* **Requirement**: Go through the data below and return each line where the string "checkbox" occurs.
--- START ---
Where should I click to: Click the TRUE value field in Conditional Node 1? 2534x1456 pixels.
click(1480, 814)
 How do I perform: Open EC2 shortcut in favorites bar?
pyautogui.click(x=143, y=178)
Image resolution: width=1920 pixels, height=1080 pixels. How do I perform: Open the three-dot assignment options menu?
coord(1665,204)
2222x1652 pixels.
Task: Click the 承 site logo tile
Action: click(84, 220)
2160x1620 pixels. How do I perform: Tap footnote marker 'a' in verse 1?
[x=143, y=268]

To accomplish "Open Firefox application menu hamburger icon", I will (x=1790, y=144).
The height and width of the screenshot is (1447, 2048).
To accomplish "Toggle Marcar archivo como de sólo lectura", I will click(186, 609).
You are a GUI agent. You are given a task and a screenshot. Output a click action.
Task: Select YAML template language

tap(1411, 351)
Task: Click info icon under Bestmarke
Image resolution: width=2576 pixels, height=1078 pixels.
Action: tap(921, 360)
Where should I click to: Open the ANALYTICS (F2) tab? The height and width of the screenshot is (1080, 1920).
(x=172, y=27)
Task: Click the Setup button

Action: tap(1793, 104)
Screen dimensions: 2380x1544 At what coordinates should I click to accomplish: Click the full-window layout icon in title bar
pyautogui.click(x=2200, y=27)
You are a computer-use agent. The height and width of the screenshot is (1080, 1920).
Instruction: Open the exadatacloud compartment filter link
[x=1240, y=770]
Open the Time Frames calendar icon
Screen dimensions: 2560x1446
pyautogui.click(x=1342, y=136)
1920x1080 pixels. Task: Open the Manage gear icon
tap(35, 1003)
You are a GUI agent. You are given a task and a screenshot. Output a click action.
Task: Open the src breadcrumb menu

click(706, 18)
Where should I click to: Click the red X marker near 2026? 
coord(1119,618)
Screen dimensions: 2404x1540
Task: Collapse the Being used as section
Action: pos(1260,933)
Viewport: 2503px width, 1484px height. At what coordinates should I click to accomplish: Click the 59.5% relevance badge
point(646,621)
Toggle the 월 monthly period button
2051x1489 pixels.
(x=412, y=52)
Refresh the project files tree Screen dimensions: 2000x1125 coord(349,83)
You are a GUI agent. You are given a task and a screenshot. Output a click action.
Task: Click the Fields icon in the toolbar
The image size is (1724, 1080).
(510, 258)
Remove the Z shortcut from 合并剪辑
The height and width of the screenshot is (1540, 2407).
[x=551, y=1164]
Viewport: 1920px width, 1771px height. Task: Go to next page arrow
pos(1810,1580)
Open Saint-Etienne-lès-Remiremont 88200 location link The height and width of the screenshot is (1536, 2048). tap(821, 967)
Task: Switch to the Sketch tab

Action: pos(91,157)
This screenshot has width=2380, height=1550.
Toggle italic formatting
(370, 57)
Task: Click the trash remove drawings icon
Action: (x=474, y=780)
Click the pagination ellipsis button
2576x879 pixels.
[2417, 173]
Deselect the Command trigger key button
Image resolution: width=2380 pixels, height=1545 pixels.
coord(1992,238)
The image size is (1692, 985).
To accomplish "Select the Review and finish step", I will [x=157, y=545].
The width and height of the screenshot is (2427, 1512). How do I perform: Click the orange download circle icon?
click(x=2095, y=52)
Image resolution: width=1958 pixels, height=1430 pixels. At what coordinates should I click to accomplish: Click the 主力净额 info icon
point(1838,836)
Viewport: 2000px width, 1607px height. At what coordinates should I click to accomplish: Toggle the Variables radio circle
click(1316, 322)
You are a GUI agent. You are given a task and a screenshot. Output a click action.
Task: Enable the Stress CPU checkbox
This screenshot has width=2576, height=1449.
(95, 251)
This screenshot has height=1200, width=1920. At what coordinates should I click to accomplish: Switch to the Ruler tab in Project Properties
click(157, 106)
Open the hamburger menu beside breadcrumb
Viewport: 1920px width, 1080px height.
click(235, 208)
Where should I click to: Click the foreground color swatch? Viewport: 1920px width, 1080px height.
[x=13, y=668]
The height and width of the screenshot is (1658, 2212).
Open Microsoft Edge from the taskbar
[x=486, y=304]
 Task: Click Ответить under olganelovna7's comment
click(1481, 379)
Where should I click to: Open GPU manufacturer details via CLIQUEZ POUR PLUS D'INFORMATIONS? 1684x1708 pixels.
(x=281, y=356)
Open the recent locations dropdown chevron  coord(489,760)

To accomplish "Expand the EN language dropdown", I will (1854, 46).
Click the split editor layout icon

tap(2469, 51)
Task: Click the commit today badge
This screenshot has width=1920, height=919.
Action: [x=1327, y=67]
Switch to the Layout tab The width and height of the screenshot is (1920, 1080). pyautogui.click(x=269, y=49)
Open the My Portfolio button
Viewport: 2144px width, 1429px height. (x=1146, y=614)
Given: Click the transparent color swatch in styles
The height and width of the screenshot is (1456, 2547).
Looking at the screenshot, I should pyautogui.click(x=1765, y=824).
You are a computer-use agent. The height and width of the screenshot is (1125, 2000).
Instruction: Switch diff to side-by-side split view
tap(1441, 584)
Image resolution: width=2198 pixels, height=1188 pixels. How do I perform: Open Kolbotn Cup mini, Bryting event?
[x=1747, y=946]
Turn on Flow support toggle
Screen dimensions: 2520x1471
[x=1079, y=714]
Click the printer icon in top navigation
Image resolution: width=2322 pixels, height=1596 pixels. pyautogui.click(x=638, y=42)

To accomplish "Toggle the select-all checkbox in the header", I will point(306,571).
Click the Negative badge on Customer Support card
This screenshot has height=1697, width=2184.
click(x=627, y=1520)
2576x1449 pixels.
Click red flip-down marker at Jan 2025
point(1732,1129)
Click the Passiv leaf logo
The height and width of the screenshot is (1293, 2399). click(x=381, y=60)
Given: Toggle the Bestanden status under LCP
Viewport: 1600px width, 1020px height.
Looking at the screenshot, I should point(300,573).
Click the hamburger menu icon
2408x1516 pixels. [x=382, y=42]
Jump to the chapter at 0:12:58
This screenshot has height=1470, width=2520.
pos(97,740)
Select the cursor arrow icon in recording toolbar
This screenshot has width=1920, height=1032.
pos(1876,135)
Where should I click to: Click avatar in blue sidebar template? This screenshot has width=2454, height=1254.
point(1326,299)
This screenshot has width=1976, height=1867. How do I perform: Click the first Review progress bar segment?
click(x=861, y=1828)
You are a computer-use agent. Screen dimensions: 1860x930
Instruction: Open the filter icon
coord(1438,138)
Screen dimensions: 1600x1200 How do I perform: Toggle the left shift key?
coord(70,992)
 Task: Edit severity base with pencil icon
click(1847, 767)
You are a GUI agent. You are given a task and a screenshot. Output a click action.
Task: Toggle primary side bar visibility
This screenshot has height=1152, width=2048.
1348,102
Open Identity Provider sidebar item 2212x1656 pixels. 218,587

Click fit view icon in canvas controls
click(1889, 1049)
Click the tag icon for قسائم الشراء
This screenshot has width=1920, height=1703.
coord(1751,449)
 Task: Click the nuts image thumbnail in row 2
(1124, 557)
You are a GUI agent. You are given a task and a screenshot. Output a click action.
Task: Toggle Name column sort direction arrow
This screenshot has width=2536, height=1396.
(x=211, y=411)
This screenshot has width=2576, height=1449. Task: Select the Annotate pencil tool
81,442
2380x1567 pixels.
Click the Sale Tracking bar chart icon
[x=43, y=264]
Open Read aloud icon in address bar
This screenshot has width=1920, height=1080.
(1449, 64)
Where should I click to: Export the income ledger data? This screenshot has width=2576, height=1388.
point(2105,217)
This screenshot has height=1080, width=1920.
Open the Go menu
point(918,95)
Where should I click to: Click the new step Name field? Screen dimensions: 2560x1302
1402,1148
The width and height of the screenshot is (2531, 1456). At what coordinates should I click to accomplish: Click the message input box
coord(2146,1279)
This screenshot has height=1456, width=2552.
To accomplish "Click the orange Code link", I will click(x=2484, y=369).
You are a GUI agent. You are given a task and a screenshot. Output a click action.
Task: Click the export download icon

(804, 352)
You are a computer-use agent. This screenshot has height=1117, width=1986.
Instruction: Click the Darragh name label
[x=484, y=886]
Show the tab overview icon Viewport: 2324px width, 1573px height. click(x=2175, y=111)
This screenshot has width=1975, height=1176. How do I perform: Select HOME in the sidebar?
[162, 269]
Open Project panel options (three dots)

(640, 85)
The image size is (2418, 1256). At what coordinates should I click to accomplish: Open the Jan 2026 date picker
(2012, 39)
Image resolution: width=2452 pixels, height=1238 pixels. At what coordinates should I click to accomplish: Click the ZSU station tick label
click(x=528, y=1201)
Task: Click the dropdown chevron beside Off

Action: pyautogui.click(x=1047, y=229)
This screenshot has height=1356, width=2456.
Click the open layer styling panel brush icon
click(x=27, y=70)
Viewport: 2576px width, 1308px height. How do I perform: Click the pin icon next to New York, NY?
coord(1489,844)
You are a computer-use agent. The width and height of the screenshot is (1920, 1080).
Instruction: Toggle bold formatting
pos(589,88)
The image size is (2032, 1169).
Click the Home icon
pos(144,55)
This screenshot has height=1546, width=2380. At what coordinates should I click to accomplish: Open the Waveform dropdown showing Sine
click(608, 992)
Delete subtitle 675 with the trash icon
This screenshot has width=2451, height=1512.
--- END ---
* **Reply**:
Task: Enable the Stress CPU checkbox
To accomplish "Toggle the select-all checkbox in the header", I will point(306,571).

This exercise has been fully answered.